[Records for locating the described items]
======
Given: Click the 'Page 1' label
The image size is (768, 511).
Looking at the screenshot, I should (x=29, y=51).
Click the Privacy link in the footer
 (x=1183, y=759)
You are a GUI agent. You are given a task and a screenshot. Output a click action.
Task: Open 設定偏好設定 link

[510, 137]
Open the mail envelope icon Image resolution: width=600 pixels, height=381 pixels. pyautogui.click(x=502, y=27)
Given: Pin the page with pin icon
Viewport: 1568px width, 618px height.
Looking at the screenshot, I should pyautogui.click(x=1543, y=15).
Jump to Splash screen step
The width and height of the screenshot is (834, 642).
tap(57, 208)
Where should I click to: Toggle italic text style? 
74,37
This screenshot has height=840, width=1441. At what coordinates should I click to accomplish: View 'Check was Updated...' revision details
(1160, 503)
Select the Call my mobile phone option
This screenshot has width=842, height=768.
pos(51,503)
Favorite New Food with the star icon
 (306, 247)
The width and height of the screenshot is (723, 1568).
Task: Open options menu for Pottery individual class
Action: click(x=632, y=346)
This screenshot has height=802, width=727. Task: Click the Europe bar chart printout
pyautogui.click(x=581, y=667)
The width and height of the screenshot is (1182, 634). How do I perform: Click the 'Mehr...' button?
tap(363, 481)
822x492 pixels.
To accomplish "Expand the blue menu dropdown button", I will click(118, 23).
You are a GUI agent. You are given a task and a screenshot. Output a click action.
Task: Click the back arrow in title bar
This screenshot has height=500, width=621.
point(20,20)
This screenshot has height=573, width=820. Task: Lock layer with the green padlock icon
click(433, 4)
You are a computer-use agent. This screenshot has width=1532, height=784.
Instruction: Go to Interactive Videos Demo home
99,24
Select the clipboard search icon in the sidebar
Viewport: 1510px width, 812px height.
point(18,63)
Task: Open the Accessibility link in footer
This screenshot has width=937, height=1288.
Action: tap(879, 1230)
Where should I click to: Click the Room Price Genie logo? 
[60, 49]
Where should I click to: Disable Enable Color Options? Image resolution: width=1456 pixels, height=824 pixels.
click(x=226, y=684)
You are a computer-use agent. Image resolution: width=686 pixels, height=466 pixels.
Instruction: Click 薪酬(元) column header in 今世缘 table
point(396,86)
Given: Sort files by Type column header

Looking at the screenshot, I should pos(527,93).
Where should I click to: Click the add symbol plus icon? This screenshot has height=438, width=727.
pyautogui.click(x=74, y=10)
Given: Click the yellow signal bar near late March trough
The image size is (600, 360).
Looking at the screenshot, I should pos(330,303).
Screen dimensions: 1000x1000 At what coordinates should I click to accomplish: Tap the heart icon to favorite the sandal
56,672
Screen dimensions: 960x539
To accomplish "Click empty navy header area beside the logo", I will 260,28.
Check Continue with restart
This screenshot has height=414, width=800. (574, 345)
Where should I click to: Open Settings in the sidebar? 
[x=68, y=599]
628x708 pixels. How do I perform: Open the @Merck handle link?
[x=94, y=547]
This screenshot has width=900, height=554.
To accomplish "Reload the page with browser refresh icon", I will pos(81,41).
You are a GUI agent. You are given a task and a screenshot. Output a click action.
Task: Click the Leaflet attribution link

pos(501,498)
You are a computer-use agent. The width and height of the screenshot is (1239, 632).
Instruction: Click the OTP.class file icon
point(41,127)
======
Work instructions:
Update the material above by replacing each "Where should I click to" with "Where do I click to" and leaving everything else unchanged.

Exercise solution:
Given: Click the 'Page 1' label
The image size is (768, 511).
Looking at the screenshot, I should (x=29, y=51).
Click the Privacy link in the footer
 (x=1183, y=759)
You are a GUI agent. You are given a task and a screenshot. Output a click action.
Task: Open 設定偏好設定 link

[510, 137]
Open the mail envelope icon Image resolution: width=600 pixels, height=381 pixels. pyautogui.click(x=502, y=27)
Given: Pin the page with pin icon
Viewport: 1568px width, 618px height.
Looking at the screenshot, I should pyautogui.click(x=1543, y=15).
Jump to Splash screen step
The width and height of the screenshot is (834, 642).
tap(57, 208)
Where do I click to: Toggle italic text style? 
74,37
This screenshot has height=840, width=1441. At what coordinates should I click to accomplish: View 'Check was Updated...' revision details
(1160, 503)
Select the Call my mobile phone option
This screenshot has width=842, height=768.
pos(51,503)
Favorite New Food with the star icon
 (306, 247)
The width and height of the screenshot is (723, 1568).
Task: Open options menu for Pottery individual class
Action: click(x=632, y=346)
This screenshot has height=802, width=727. Task: Click the Europe bar chart printout
pyautogui.click(x=581, y=667)
The width and height of the screenshot is (1182, 634). How do I perform: Click the 'Mehr...' button?
tap(363, 481)
822x492 pixels.
To accomplish "Expand the blue menu dropdown button", I will click(118, 23).
You are a GUI agent. You are given a task and a screenshot. Output a click action.
Task: Click the back arrow in title bar
This screenshot has height=500, width=621.
point(20,20)
This screenshot has height=573, width=820. Task: Lock layer with the green padlock icon
click(433, 4)
You are a computer-use agent. This screenshot has width=1532, height=784.
Instruction: Go to Interactive Videos Demo home
99,24
Select the clipboard search icon in the sidebar
Viewport: 1510px width, 812px height.
point(18,63)
Task: Open the Accessibility link in footer
This screenshot has width=937, height=1288.
Action: tap(879, 1230)
Where do I click to: Click the Room Price Genie logo? 
[60, 49]
Where do I click to: Disable Enable Color Options? Image resolution: width=1456 pixels, height=824 pixels.
click(x=226, y=684)
You are a computer-use agent. Image resolution: width=686 pixels, height=466 pixels.
Instruction: Click 薪酬(元) column header in 今世缘 table
point(396,86)
Given: Sort files by Type column header

Looking at the screenshot, I should pos(527,93).
Where do I click to: Click the add symbol plus icon? This screenshot has height=438, width=727.
pyautogui.click(x=74, y=10)
Given: Click the yellow signal bar near late March trough
The image size is (600, 360).
Looking at the screenshot, I should pos(330,303).
Screen dimensions: 1000x1000 At what coordinates should I click to accomplish: Tap the heart icon to favorite the sandal
56,672
Screen dimensions: 960x539
To accomplish "Click empty navy header area beside the logo", I will 260,28.
Check Continue with restart
This screenshot has height=414, width=800. (574, 345)
Where do I click to: Open Settings in the sidebar? 
[x=68, y=599]
628x708 pixels. How do I perform: Open the @Merck handle link?
[x=94, y=547]
This screenshot has width=900, height=554.
To accomplish "Reload the page with browser refresh icon", I will pos(81,41).
You are a GUI agent. You are given a task and a screenshot. Output a click action.
Task: Click the Leaflet attribution link

pos(501,498)
You are a computer-use agent. The width and height of the screenshot is (1239, 632).
Instruction: Click the OTP.class file icon
point(41,127)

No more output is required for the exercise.